● **QUÉ HAY QUE HACER**
Según el texto sobre ecología y economía que aparece abajo, ¿cuáles son los cuatro pilares del modelo económico adoptado por Occidente?

● **TEXTO EXTRAÍDO**
La ecología, como el islamismo o el cristianismo, pertenecen al ámbito de la conciencia y es allí donde se desarrolla y adquiere sentido para proyectarse después sobre la propia economía. Por tanto, sí podría existir un hipotético «capitalismo ecológico», un «socialismo ecológico», un «comunismo ecológico» o, incluso, un «anarquismo ecológico», porque la ecología sólo aporta la dimensión dialéctica para la práctica de la propia economía, pero nunca unos valores nuevos y originales que puedan ser tenidos en consideración para las propias leyes de la economía.
Después de más de diez mil años de relaciones e intercambios que de una forma u otra podemos llamar «económicas», la síntesis de todas estas experiencias confluyen en un modelo adoptado por Occidente y que consiste en una fórmula de equilibrio, según sea la ideología dominante, entre cuatro pilares fundamentales: inversión, producción, consumo y, deduciendo una parte proporcional de la propia actividad económica, gasto social, que es dedicado a la consolidación del Estado de derecho y a sus instituciones, a las garantías constitucionales, al control de la democracia, al fomento de la educación, el trabajo, la salud, la seguridad y la cultura. Ningún Estado avanzado podría sobrevivir si prescindiese de uno de estos cuatro pilares fundamentales. La forma en que el Estado ha controlado la economía y el mercado es el único matiz que marca las diferencias.
Pero si alguna vez hubo en la historia reciente una experiencia económica que se aproximó significativamente al contexto en que una economía puede considerarse como ecológica fue durante las «colectividades agrarias» que se llevaron a cabo en algunas zonas agrarias de Aragón y de Cataluña en la España Republicana.
Cualquier lector que conozca las experiencias económicas del colectivismo agrario que la UGT y la CNT llevaron a cabo en España en la zona leal donde fracasó el intento golpista del general Franco encontrará muchas similitudes, un lenguaje común y, en parte, algunos de los objetivos de una economía ecológica, como son una sociedad solidaria, redistributiva y, en cierta medida, cooperativa y sin clases.
Personalmente comparto la opinión de que nunca antes (ni aun después) un grupo social ha estado más cerca de dominar la economía y demostrar que se puede alcanzar el bienestar de una comunidad sin necesidad de situar al mercado en el centro de toda actividad. Un modelo económico (el colectivismo) que se fundamentaba sobre todo en el logro prioritario del pleno empleo.

● **DATOS MOSTRADOS**
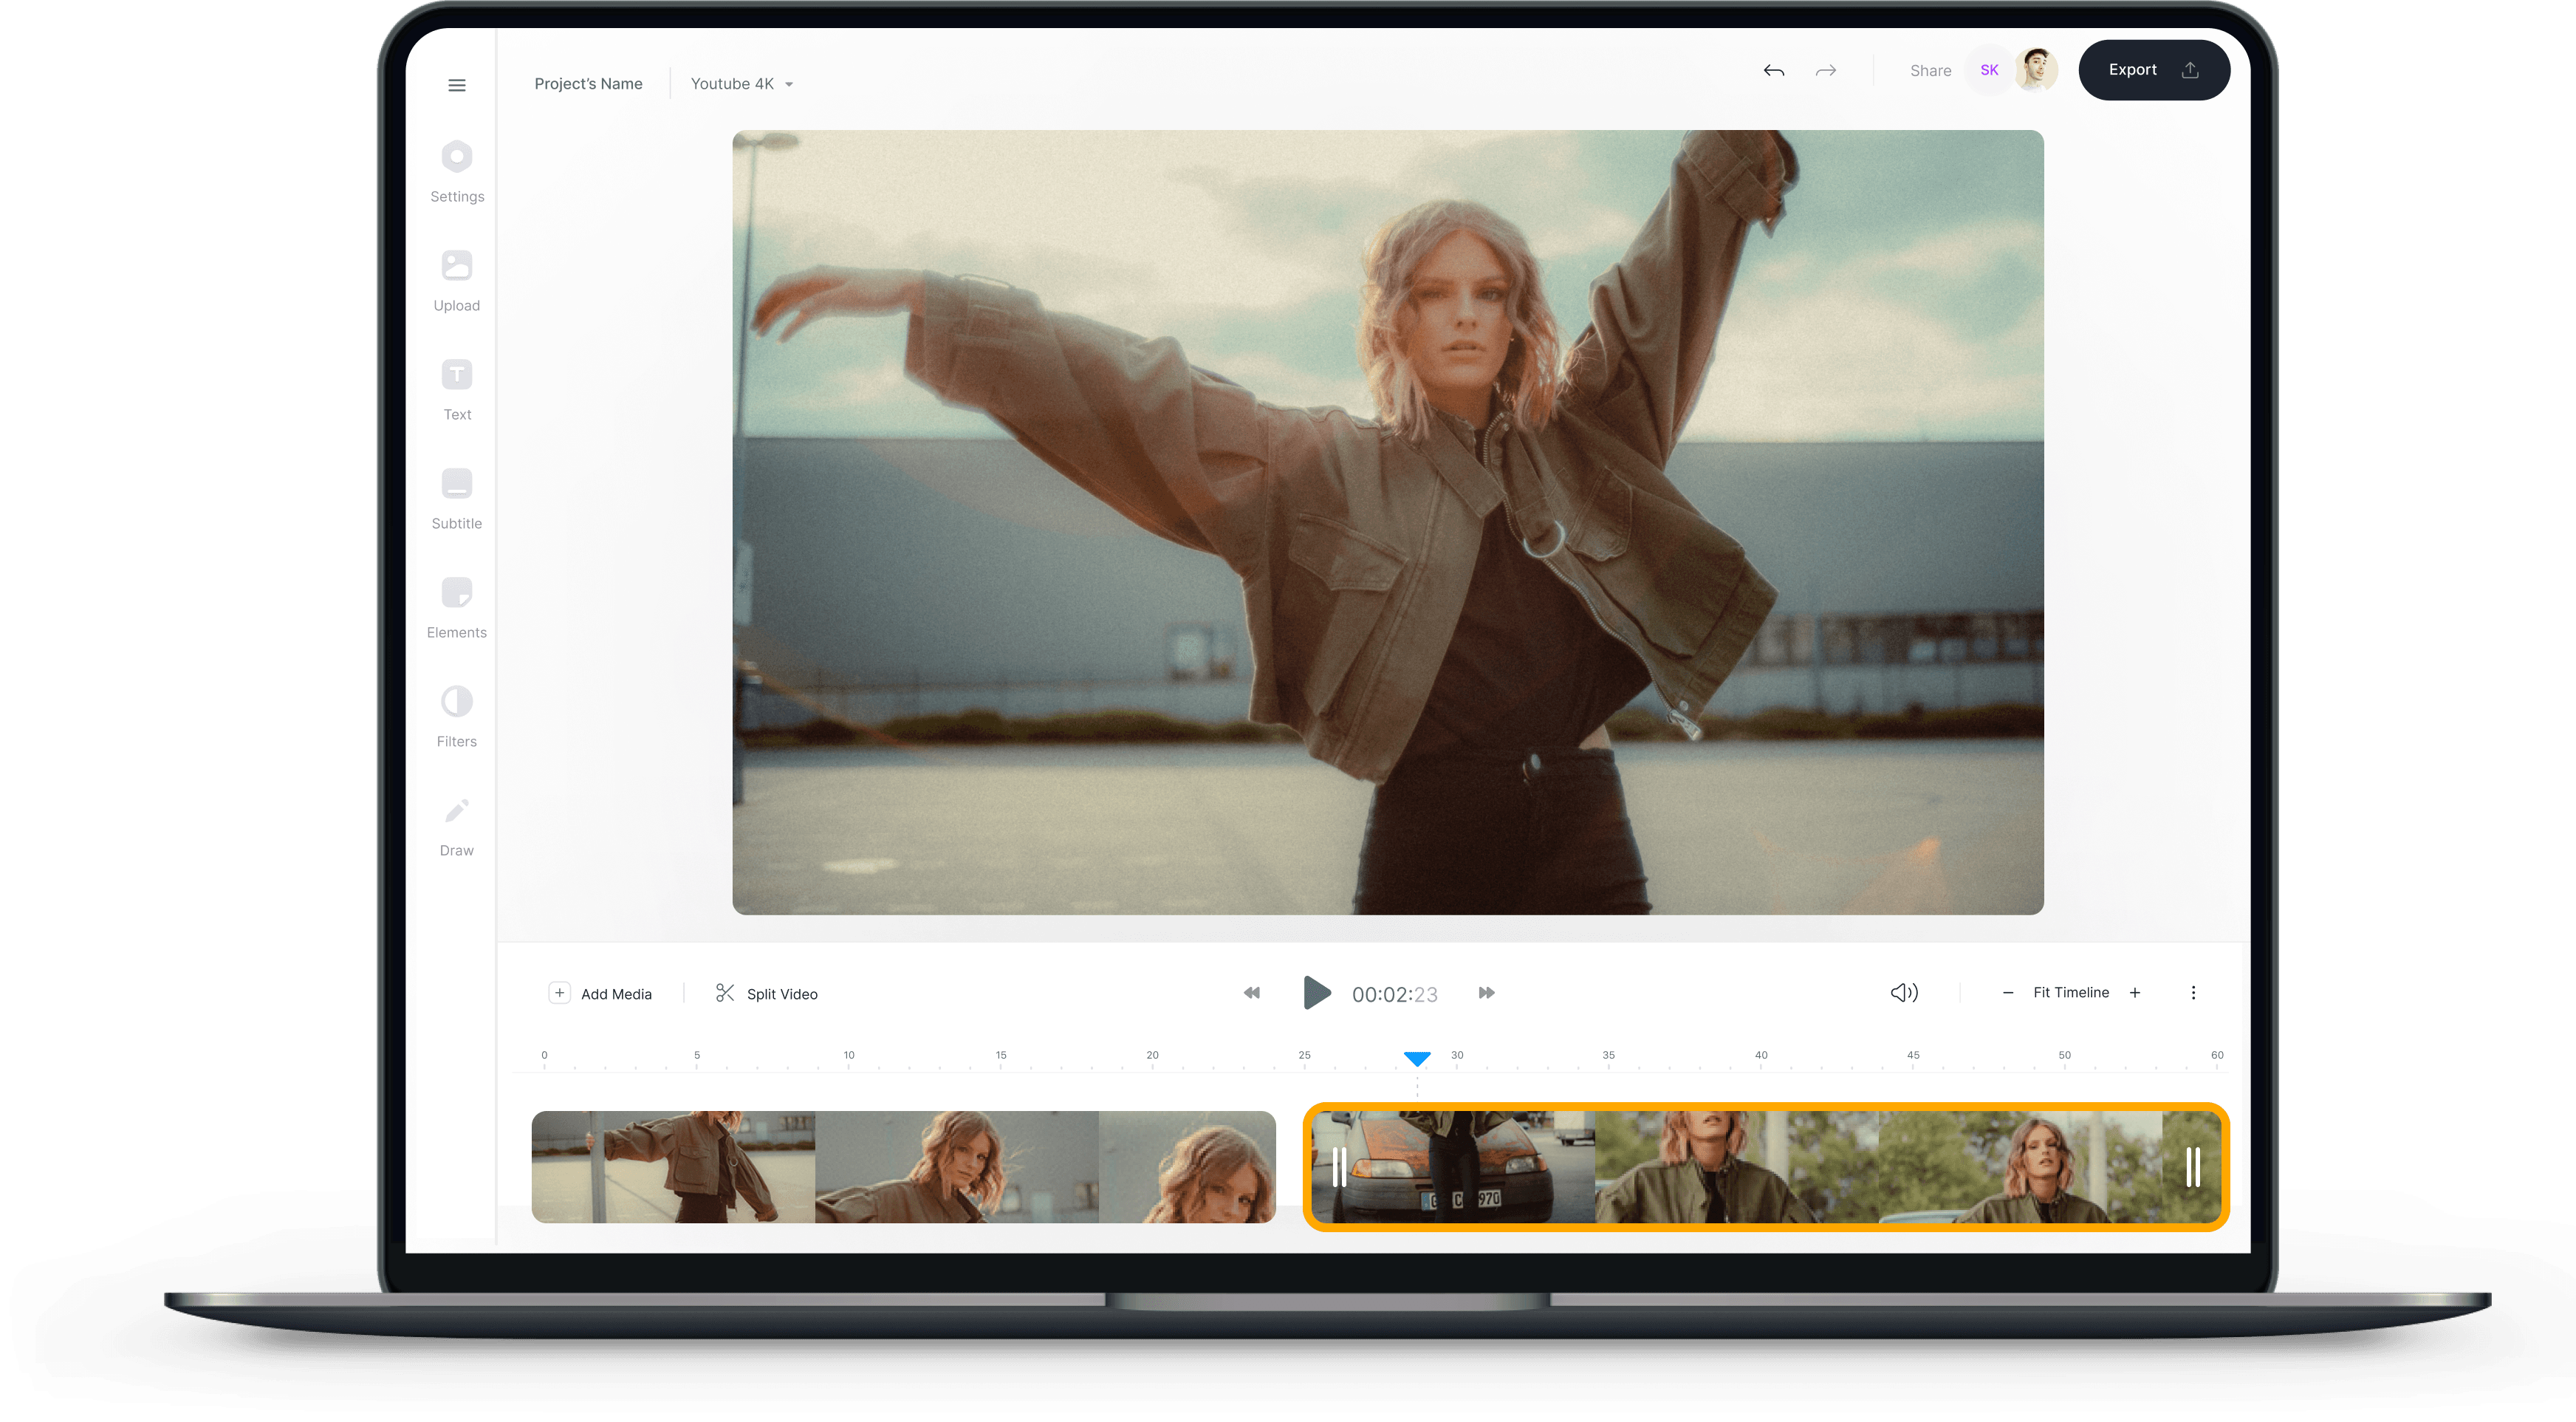Viewport: 2576px width, 1422px height.
Task: Zoom in on the timeline
Action: pyautogui.click(x=2135, y=992)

● **RESPUESTA**
Inversión, producción, consumo y gasto social.